To do
Carry on the forum discussion about giving school students tablets, picking up right after its last sentence.

Text passage
■ ■ ■ ■ ■

As other posters have pointed out, the battery life of your typical tablet is such that they'll be useable during classes and won't last much past that. You'd after all want learners to be able to carry all the teaching resources with them home. And, besides turning them into mugging targets, many of the poorer communities, which you'd think would benefit most from this initiative, don't have electricity.
Gauteng, for it's previous sins, had tried a very ambitious computer labs and internet connectivity project a few years ago and that imploded so weary whether this is likely to have any greater success :(
Andries
Do they expect to fix education problems by throwing more tablets at it?
If it were me though, I'd go the way the military does for some of its members: A "sealed" (no radio or USB, with tamper-evident seals on the case) e-reader pre-loaded with the textbooks the student will need. This will keep theft way down.
Make it rugged enough to handle 5-10 years of careless use by students, but cheap enough so if it gets lost or really banged up it can be written off.
Use "e-paper" so there is no battery use until the student turns the page and so they can read it right before bedtime without causing sleep issues. Throw in a speaker for audio-books/text-to-speech/audio-translations/etc.
At the end of the year, unscrew the cases, replace or refresh the data chip with next year's books, and apply new tamper-evident seals.
In large quantities, a typical-tablet-sized device could be made for well under $50 before you add in the licensing fees for the books and the licensing fees for any applicable patents (sigh). Amortize that over 5 years and you are talking $10/year/student before paying off patent-holders, licensing the books, and paying the wages of the employees who refresh the machine each year.

■ ■ ■ ■ ■

Data supplied
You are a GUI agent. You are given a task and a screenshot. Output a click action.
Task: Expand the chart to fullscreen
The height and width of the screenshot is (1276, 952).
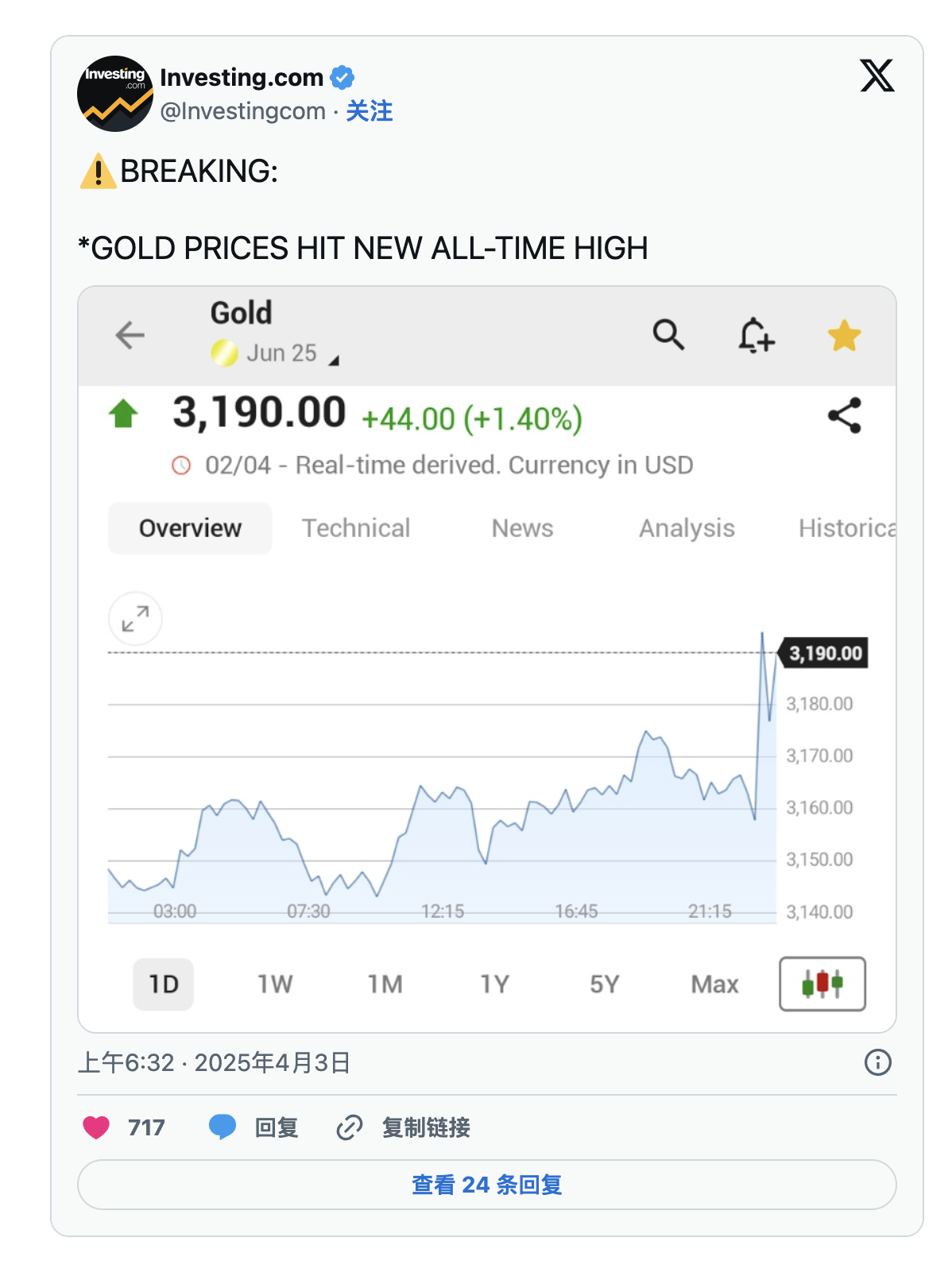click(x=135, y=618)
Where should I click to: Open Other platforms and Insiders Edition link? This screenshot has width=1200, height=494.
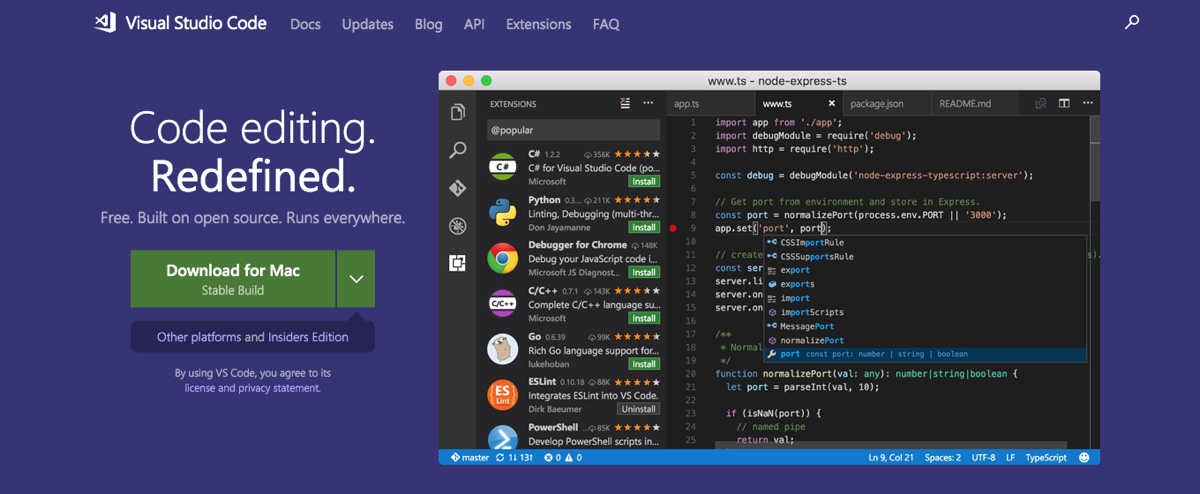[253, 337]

■ ■ ■ ■ ■

Task response
To placate copyright owners (an unfortunate necessity), the "data chip" should be unreadable (i.e. encrypted) unless it is plugged into the same device as it was plugged into when it was first inserted or when it was last refreshed.
An optional enhancement to this would be a USB or similar port that ONLY talked to devices who presented a token cryptographically signed by the school that issued them. This would allow for things like e-library books, teacher-prepared books or presentations to be taken home (without color though, e-paper is B/W only as far as I know), and a less-labor-intensive end-of-year-refresh process.
If the school wants to issue tablets for the purposes of computation or Internet access, they should either be:
* In-school-use only
* leased to students who don't have a home computer or home Internet, and/or
* "leased" at no cost to students who don't have a home computer or home internet and can't afford one
Knowledge is how to play a game, intelligence is how to win, wisdom is knowing what game to play.
Wouldn't be a problem if they went with e-readers instead. Tablets are a bad solution in search of a problem.
Or are the kids only going to be using these indoors?
Is anyone doing a true daylight viewable display, like the transflective LCDs which were used on Fujitsu tablets?
I need to replace my Fujitsu Stylistic ST-4121, and there simply don't seem to be any real options (need a Wacom stylus as well).
Sphinx of black quartz, judge my vow.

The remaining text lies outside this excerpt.